**Source information**
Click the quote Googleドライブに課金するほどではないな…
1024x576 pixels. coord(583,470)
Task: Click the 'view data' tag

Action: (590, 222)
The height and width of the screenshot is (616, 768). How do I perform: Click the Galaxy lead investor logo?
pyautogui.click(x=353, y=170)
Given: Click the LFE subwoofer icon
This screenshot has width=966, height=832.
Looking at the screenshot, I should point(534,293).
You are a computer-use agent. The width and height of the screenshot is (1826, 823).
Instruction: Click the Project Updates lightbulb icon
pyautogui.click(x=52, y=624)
--
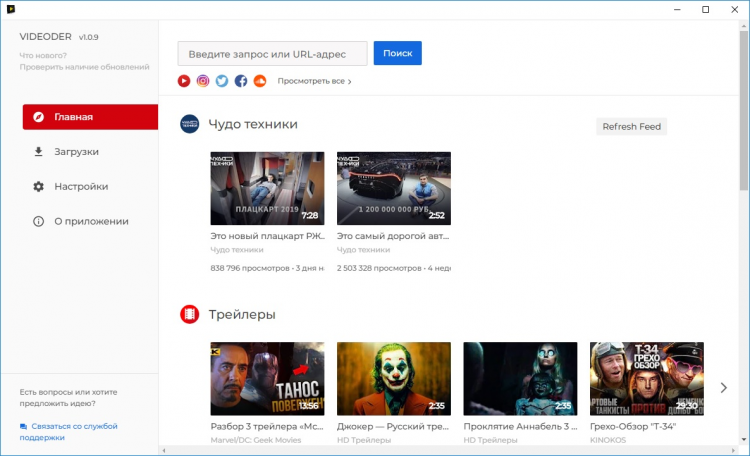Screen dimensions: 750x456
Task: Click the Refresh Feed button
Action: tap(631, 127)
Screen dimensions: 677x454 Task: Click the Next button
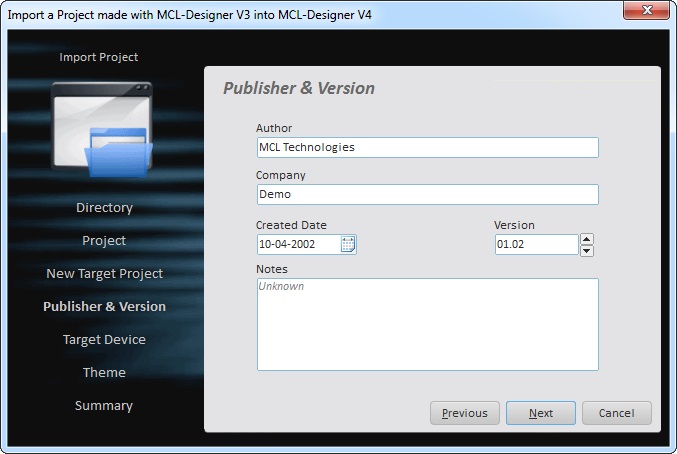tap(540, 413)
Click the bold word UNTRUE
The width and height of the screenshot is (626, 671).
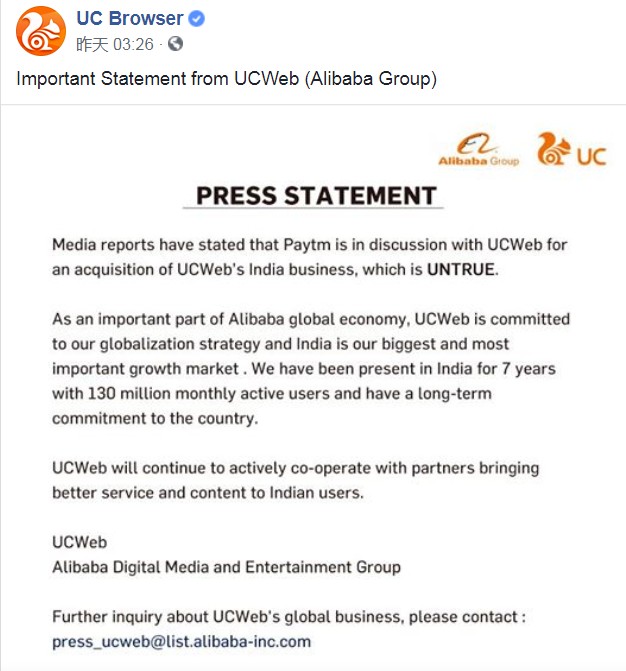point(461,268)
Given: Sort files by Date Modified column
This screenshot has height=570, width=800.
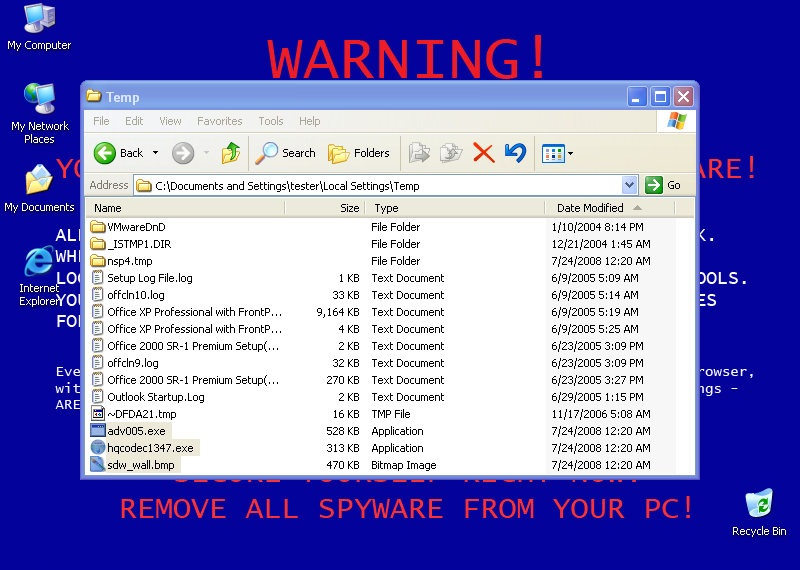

**About this exercise**
Every line containing the string "Given" is required; copy each such line from the data.

**Written response**
Given: Click the LFE subwoofer icon
Given: Sort files by Date Modified column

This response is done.